Poem on a Pillar, A Ghost in Baling Inn
Tuesday, 25 October 2022 07:32The old Baling Inn in Jiang’an had a single central hall and many strange creatures, and it had been locked up for 10 years. The hermit Liu Fang, staying in the mysterious building, heard a married woman and an old servant speaking, followed by a song. When the song was done, a poem was recited in response in a very mournful voice. The next day, awakening in that central hall, he saw (a? the?) poem written on the front of an east-side pillar, the ink still dark and fresh, and he understood it was by the person who came that night. Because of this, Fang inquired about the person, but in the end couldn’t learn anything.
My parents saw me off beneath the maple green—
I can’t recall how many times that maple has scattered.

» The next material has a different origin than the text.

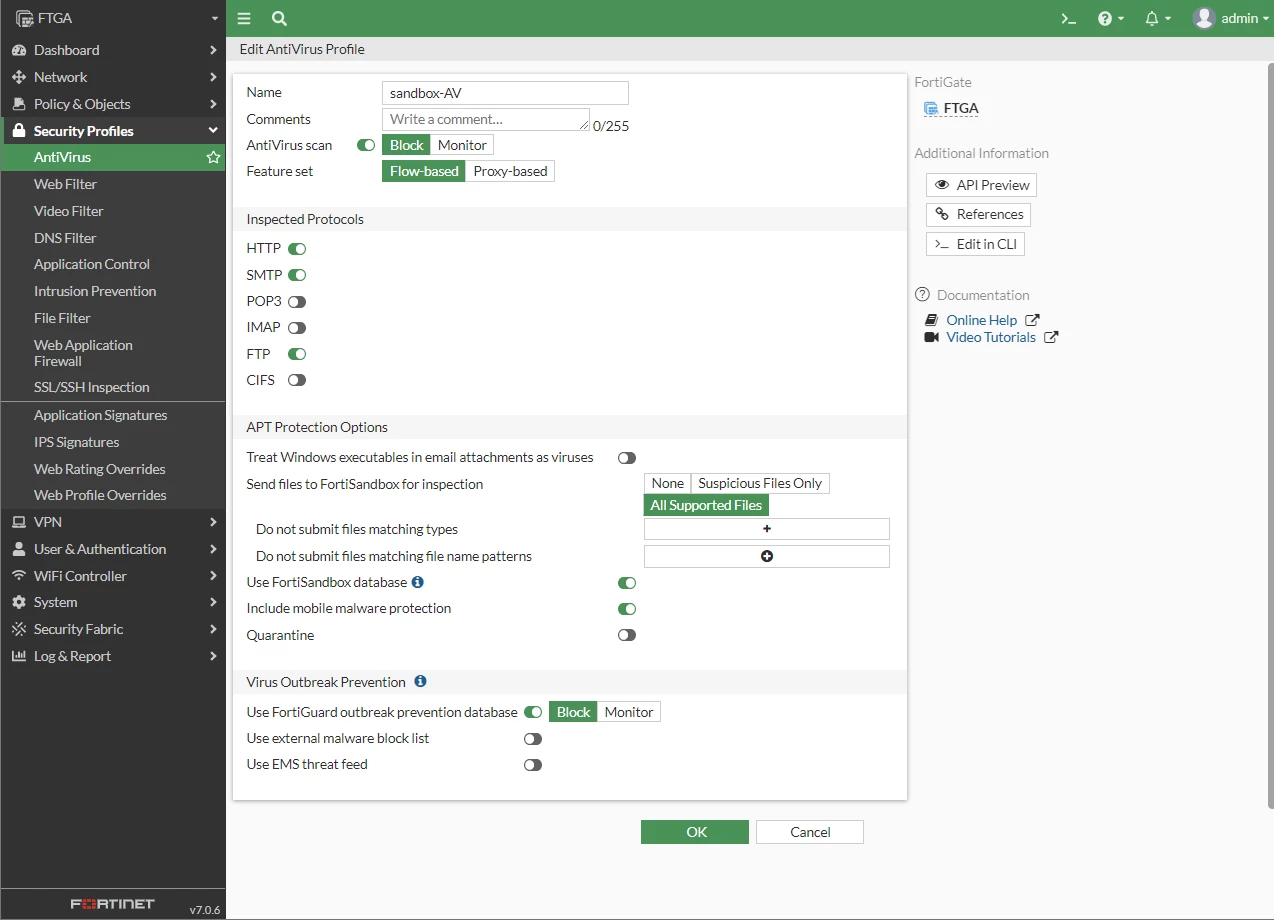
Task: Open the Web Filter menu item
Action: 113,184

Back then my hand was pierced by flowers on my clothes—
Today, as ashes, I just cannot bear to touch them.
柱上诗
作者:巴陵馆鬼
〈巴陵江岸古馆,有一厅,多怪物,扃锁已十年矣。山人刘方玄宿馆中,闻有妇人及老青衣言语,俄有歌者。歌讫,复吟诗,声殊酸切。明日,启其厅,见前间东柱上有诗一首,墨色甚新,乃知即夜来人也。复以此访于人,终不能知之。〉
爷娘送我青枫根,
不记青枫几回落。
当时手刺衣上花,
今日为灰不堪著。
So. Sometimes literary Chinese can be just a little too pro-drop. Was the poem by the woman, the servant, or another spirit? Who sang, and what was the song? What did the woman and servant say to each other? Heck, how’d this Liu Fang get into the locked building in the first place? Such the gaps. Well, to annotate one clear thing: Jiang’an is a district of modern Wuhan, Hunan.
Translation difficulty: the final word 著 has a ridiculous number meanings: using its modern pronunciations, as zháo, it can be “touch” or “succeed at” or “feel” or “burn”; as zhuó, it can be “wear (clothes)”; and as zhù it can be “make known” or “become manifest” —and those are only the senses it had at the time that are possibly relevant (given the thorns, clothing, ashes, and being a ghost). The most likely are “wear” and “touch.”
---L.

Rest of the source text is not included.